14 Dec 2022 | OP ED Watch

Now it’s the world’s second-largest asset manager Vanguard bailing on Mark Carney’s GFANZ “Net Zero Asset Managers” initiative, out of an abundance of desire to “help provide the clarity our investors desire” about throwing their assets down the green rabbit hole. Or as Bloomberg put it with delicacy, “Vanguard indicated its decision rested in a desire to maintain the freedom not to restrict its investment options.” Turns out green schemes aren’t the money makers we were told, which is why it requires governments to rush in where business fears to tread.

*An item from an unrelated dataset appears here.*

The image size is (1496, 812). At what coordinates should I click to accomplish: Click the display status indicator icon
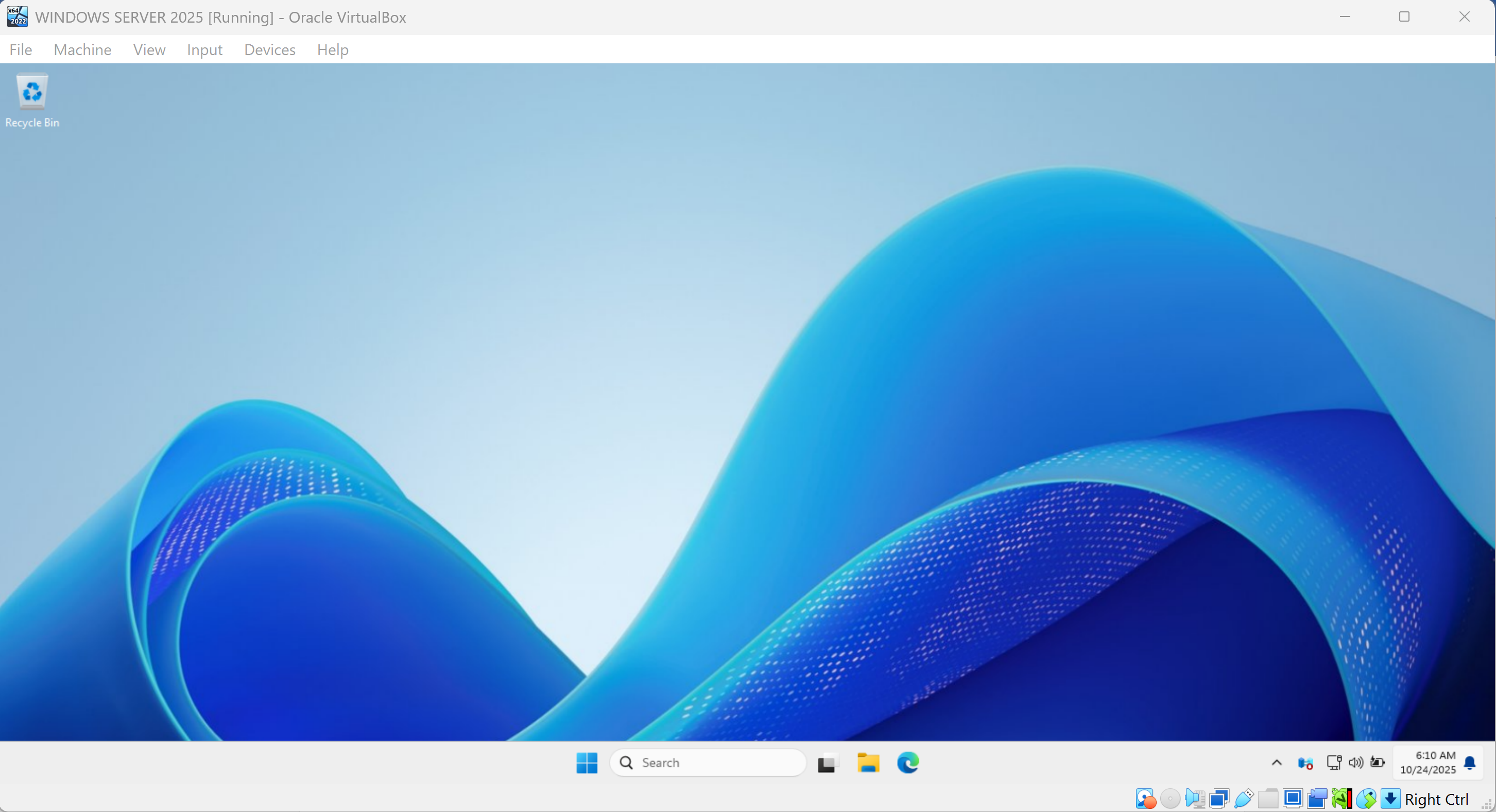coord(1293,799)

Canada’s Finance Minister and deputy Prime Minister Chrystia Freeland has obliged planning to spend $2 billion on the shares of a non-existent company that will attract private funds to green technology. What could possibly go wrong?

Since her government managed to hand out tens of billions of dollars in dubious COVID benefits it has no plan to recover and no embarrassment about, the sky is presumably the limit, or perhaps Neptune’s orbit. Thus Freeland told a skeptical Senate committee that “The green transition, we have to act quickly. It is urgent to carry out.” As in we can’t afford not to. Even though it seems to be one of those marvellous opportunities to lose on every sale, in large amounts, but recoup on volume or something: “The green transition will cost a good deal, really a lot, and we need money to fund it”. As Blocklock’s Reporter added acidly, “She did not elaborate.”

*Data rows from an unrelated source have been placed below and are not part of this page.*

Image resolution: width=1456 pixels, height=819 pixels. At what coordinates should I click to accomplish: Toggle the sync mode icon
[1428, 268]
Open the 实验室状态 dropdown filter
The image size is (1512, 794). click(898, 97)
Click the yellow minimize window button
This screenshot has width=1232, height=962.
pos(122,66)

Allow us to remedy her failure. If this stuff really is an opportunity, private entrepreneurs should be piling in to cash in. Instead they’re running for the exits. Vanguard, typically, had been trying to have it both ways. Its online corporate bumf included, and still does include at time of writing:

“As an investment manager and the steward of our clients’ assets, Vanguard is duty bound to maximize total return for investors and to ensure portfolio companies are taking appropriate steps to mitigate material risks to those returns. Vanguard considers climate change—and the evolving global policy responses required to mitigate its impact—to be a material and fundamental risk to companies and to their shareholders’ long-term financial success. Accordingly, we have an important role to play in engaging and encouraging real progress by portfolio companies to mitigate the potential consequences of climate change. This is our fiduciary duty.”

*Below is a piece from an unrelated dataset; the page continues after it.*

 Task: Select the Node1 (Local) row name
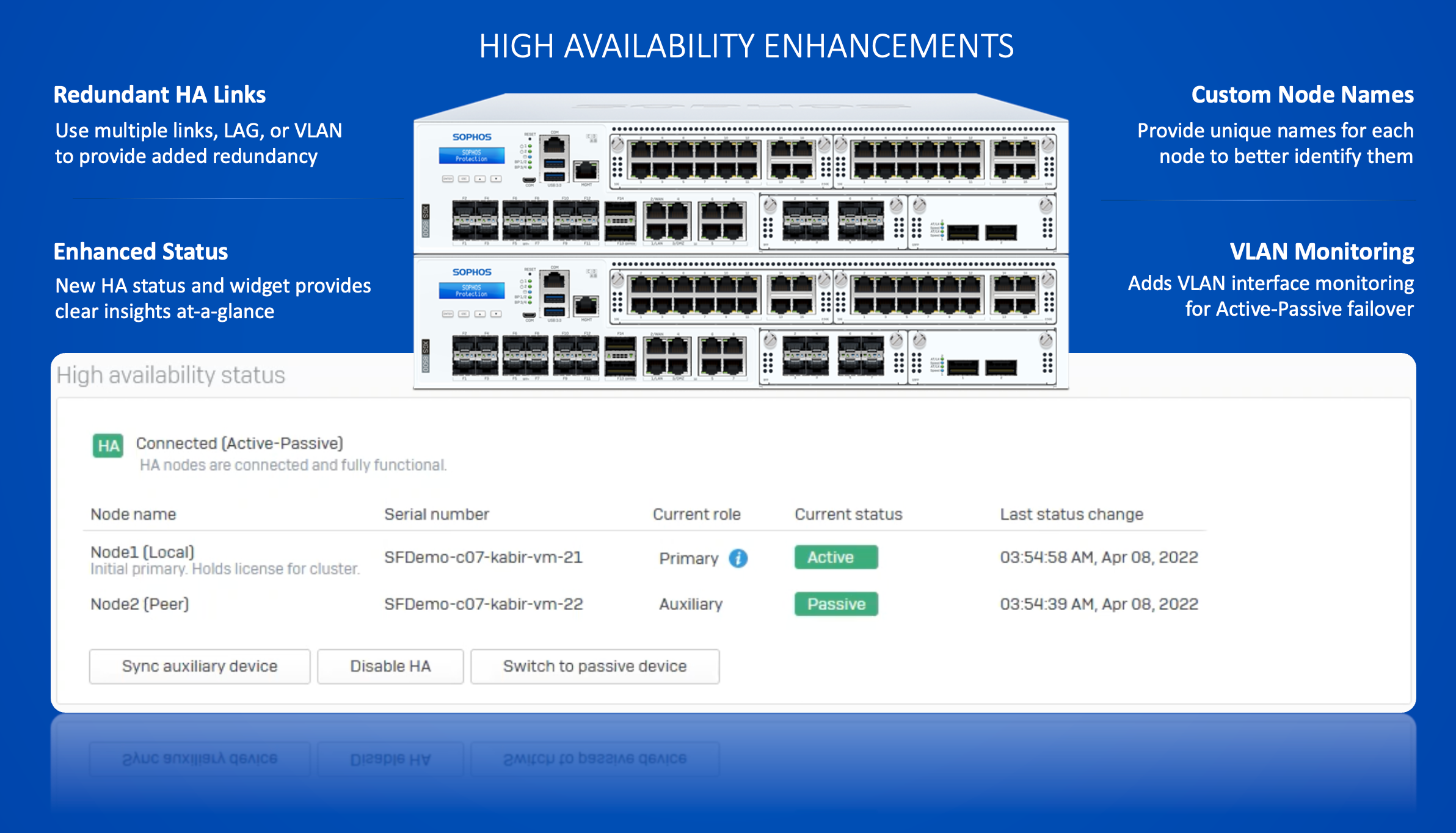[x=142, y=552]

And such good PR that they said it twice:

“Building a sustainable future/ We consider climate change to be a material risk to many companies and their shareholders’ long-term financial success. We are committed to minimizing the environmental impact of our operations.”

Uh hang on. Your operations not your investments? Does anyone think financial services are a major source of CO2? If so it simply underlines that no productive activity can be undertaken without reliable, affordable energy. So yeah, you can appease the activists with boilerplate like:

“Our approach to addressing climate change includes assessing how we operate as a company and an employer. With more than 18,000 mission-driven crew members working around the world, we are committed to reducing our global carbon footprint and managing climate-related risks to our operations.”

If however you’re asked to invest in politicians’ fantasies, you duck and cover. And these are fantasies.

Freeland’s huge investment in a non-existent company that would, one presumes, lure Vanguard back in and its $7 trillion or so in assets under management back in where angels fear to tread. It’s like something out of Extraordinary Popular Delusions and the Madness of Crowds. And we mean specifically the 1720 offer, during the frenzied South Sea Bubble, of shares in “a company for carrying out an undertaking of great advantage, but nobody to know what it is”. Which appears to be semi-apocryphal, we note sadly. And also to happening now for real, we note with alarm.